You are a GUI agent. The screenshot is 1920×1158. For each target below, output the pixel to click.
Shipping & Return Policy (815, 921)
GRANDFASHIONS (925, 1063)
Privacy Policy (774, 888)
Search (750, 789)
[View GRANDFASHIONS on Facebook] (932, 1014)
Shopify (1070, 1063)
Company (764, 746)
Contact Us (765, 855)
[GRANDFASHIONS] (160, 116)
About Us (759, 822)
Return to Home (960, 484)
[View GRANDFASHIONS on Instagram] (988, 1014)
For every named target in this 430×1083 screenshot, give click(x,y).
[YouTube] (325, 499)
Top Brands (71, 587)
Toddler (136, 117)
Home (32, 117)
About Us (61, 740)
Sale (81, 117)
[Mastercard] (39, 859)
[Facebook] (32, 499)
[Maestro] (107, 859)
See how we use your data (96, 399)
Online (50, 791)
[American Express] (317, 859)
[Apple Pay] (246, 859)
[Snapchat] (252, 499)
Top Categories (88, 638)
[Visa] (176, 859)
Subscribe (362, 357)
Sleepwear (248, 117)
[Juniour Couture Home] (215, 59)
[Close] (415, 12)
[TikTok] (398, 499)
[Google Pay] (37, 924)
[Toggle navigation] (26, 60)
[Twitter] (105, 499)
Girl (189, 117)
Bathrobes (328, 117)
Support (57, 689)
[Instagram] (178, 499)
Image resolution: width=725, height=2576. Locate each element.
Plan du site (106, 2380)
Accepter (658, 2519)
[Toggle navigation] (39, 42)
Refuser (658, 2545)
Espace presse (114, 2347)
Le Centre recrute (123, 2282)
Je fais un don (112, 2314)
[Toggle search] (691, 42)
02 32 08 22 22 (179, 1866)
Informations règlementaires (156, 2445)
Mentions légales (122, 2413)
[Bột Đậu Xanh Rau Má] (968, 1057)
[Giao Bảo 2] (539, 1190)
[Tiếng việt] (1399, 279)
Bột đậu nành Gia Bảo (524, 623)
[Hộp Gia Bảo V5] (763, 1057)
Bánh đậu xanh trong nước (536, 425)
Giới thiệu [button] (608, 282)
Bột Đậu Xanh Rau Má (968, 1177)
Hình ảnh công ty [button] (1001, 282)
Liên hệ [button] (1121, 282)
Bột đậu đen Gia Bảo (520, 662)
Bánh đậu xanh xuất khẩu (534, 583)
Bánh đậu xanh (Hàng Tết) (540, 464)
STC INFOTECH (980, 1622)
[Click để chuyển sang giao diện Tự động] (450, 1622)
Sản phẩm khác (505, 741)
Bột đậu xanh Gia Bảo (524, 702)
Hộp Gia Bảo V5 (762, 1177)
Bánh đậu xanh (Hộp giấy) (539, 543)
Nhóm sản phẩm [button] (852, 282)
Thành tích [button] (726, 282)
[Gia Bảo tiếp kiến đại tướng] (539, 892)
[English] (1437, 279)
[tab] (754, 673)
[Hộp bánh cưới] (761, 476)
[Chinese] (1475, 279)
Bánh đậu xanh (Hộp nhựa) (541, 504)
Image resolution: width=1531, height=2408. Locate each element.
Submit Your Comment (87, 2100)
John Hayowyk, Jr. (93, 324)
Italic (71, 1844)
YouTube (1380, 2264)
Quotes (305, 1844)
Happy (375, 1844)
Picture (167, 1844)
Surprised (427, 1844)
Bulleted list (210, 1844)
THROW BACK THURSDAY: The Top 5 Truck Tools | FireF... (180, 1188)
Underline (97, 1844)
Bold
______________________________
== WHAT IS REQUIRED ==
In the listing above, locate each line with "Image" and copy it.

== WRITTEN RESPONSE ==
Image resolution: width=725, height=2576. Locate each element.
Image resolution: width=1531, height=2408. Locate each element.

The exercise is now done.